Introduction

Let’s say our website has gotten kind of big! The amount of links has increased substantially, and as we all know dead links are bad! It is now becoming increasingly tedious to check links manually. Our task ahead is to build a tool which searches our site, following links and ensuring they are still functioning. To do this in an efficient manner we will use the python threading module.

Getting started

Let’s create our project and install our dependencies. I will be using the Requests module for making http requests and Pythons inbuilt html parser for finding links on the page. We could use a more robust html parser such as Beautiful Soup, however for this project it seemed a little overkill.

mkdir link_checker && cd link_checker
virtualenv -p python3 .env
pip install requests
touch main.py

Our next task is to edit main.py and import our dependencies. Open main.py and create the basic structure for our program.
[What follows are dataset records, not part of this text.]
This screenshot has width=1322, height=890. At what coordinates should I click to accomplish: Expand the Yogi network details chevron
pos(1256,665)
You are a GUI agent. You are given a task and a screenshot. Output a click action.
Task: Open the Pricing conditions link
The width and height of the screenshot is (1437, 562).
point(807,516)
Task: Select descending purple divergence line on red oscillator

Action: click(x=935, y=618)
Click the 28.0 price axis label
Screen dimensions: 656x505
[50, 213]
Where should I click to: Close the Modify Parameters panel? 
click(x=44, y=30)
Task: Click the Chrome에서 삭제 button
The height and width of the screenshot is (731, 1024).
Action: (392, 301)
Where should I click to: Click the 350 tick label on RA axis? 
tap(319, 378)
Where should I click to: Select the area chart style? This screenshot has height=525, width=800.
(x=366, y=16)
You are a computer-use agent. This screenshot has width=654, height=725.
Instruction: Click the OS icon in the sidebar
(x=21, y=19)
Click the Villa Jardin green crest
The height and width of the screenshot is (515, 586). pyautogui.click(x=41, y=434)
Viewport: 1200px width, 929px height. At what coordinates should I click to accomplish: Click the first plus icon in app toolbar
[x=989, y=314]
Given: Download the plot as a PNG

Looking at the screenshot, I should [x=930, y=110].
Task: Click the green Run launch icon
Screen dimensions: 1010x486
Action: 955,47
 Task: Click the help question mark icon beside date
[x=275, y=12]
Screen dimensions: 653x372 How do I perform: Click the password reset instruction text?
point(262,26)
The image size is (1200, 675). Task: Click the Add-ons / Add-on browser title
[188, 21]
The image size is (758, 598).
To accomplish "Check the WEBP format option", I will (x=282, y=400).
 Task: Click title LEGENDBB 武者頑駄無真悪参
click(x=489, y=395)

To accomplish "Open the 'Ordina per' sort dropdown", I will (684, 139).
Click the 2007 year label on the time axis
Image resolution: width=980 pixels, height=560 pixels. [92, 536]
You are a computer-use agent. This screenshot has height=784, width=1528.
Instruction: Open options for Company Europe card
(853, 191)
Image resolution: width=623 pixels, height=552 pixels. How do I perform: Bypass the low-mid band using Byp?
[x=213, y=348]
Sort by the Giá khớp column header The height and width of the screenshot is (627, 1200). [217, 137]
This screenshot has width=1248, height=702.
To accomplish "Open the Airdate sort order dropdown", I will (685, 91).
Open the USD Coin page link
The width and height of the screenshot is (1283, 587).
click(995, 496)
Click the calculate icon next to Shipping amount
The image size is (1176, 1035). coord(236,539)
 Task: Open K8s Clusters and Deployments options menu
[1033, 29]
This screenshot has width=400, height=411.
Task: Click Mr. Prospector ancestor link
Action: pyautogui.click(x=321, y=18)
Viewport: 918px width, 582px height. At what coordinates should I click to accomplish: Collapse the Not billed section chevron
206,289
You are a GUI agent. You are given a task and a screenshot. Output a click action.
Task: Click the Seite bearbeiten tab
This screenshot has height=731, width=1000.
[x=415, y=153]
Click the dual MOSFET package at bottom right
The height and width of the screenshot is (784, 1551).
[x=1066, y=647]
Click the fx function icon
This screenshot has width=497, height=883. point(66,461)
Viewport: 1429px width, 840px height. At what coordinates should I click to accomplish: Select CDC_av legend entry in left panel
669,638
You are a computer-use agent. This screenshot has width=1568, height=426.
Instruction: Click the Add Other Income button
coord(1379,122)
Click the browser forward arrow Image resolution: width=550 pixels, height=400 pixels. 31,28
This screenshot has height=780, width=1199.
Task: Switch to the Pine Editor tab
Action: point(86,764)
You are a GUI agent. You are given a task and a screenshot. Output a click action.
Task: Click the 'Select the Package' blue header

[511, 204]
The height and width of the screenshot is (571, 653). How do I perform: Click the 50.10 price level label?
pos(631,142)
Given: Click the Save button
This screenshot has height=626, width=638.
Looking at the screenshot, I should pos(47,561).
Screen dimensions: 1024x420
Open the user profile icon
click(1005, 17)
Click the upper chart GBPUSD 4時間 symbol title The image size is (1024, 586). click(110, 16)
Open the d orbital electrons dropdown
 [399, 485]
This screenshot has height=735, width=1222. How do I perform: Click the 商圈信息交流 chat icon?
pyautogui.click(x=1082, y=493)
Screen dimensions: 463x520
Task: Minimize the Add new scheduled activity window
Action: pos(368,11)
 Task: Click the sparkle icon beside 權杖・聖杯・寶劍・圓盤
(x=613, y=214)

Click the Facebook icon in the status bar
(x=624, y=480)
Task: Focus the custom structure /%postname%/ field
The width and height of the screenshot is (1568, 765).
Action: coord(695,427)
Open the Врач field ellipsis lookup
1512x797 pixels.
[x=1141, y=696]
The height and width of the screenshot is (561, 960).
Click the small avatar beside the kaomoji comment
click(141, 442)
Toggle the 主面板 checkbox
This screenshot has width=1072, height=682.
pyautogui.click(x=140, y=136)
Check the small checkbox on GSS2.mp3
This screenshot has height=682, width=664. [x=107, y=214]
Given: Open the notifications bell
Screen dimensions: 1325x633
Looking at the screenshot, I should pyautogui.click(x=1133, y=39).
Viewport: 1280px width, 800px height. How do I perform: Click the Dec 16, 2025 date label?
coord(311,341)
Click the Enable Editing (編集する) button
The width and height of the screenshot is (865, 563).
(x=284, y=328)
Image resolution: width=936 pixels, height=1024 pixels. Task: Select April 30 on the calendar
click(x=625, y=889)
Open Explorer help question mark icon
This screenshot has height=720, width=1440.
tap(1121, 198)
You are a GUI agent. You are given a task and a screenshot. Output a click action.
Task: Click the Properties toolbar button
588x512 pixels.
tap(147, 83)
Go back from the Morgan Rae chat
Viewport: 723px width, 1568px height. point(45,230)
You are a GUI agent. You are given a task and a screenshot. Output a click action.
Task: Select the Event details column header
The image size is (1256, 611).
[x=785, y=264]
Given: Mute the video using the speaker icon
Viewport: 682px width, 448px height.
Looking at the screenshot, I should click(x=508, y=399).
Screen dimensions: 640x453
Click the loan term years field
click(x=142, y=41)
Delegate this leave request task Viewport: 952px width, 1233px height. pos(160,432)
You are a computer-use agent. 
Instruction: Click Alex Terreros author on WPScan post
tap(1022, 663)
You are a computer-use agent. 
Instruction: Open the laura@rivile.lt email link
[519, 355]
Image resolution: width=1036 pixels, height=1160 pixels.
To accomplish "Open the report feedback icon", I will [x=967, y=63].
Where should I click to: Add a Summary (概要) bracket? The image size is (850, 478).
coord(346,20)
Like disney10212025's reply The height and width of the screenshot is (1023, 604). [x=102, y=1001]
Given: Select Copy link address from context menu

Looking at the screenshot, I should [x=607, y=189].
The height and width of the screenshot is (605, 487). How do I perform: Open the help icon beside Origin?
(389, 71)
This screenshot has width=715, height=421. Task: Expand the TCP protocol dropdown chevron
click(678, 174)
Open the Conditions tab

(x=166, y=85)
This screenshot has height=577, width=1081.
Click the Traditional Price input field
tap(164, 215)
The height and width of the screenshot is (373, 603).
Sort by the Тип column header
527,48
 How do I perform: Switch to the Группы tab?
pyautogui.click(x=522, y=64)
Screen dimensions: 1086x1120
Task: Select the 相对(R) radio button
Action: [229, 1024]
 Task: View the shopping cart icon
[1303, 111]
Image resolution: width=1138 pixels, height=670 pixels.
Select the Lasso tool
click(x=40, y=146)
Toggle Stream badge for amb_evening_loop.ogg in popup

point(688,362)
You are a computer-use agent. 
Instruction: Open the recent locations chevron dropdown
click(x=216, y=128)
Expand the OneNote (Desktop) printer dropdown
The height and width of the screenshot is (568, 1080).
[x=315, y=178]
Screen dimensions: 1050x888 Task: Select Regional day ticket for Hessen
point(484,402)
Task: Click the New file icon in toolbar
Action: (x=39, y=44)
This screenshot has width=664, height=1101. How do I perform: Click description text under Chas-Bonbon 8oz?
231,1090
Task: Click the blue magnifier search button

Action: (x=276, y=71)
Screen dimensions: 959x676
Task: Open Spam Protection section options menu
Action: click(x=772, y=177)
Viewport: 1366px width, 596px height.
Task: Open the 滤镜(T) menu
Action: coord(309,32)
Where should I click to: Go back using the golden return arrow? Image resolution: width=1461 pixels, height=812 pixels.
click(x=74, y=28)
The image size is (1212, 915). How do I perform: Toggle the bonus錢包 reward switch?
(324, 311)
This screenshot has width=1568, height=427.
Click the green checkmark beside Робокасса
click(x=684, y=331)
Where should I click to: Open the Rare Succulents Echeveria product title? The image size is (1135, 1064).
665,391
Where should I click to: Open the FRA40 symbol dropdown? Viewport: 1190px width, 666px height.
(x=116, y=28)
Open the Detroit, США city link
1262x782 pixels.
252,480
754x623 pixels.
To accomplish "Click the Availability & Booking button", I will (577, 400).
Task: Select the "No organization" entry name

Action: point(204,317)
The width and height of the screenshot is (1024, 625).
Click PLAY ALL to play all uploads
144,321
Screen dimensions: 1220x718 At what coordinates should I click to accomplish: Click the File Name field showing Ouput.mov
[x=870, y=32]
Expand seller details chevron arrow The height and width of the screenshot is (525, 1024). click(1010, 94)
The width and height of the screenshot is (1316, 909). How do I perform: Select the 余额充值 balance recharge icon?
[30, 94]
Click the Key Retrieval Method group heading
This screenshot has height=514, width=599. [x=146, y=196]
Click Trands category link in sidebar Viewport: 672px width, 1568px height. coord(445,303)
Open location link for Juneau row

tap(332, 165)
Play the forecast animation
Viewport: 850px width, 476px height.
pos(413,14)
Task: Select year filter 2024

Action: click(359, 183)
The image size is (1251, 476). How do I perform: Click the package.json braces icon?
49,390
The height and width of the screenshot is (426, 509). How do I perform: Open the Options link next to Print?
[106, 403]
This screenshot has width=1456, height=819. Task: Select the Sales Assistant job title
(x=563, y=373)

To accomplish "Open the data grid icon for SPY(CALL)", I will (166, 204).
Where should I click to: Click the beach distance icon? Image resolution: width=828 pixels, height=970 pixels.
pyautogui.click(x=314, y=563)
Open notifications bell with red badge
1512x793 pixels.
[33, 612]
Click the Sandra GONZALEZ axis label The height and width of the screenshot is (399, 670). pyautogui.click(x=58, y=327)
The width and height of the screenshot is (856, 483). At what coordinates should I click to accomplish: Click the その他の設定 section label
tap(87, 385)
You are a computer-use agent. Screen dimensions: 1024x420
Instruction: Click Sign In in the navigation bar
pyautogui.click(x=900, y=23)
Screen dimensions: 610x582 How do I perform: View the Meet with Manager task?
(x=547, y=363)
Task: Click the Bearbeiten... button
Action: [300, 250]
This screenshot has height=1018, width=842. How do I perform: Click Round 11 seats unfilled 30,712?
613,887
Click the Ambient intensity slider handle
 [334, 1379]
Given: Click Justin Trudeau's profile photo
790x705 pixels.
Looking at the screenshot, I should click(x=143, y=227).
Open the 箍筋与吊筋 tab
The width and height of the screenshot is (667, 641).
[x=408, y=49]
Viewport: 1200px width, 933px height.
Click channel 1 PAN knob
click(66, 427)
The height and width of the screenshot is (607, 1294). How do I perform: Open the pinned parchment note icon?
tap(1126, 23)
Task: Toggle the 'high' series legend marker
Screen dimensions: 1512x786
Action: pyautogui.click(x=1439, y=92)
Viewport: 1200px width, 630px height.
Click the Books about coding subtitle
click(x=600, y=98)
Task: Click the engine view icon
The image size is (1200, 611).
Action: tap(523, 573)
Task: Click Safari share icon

from html.parser import HTMLParser
import queue
import sys
import threading
import requests

class LinkChecker:
   def run(self):
       print('app running')

if __name__ == '__main__':
   app = LinkChecker()
   app.run()

If we run the program in its current state ‘app running’ should appear in the terminal.
We are importing 3 standard modules and one third party module (requests) which we installed earlier. What is it these modules do exactly?

Html parser

We will use the html.parser library to find all <a href=”some/url”> tags in our pages

Threading

Every time we create an HTTP request, our program stops and waits for the server to respond. This is a perfect opportunity to increase efficiency by using Pythons Threading module. A thread allows the CPU to work on different tasks seemingly at the same time. When waiting for a response from the server, our program will continue executing on a different thread.

Queue

We will use the python queue module to manage our threads. We will populate the queue with urls for our scraper to hit and threaded workers will begin by grabbing the url from the queue.

Sys

We will use the sys module to get arguments from the command line.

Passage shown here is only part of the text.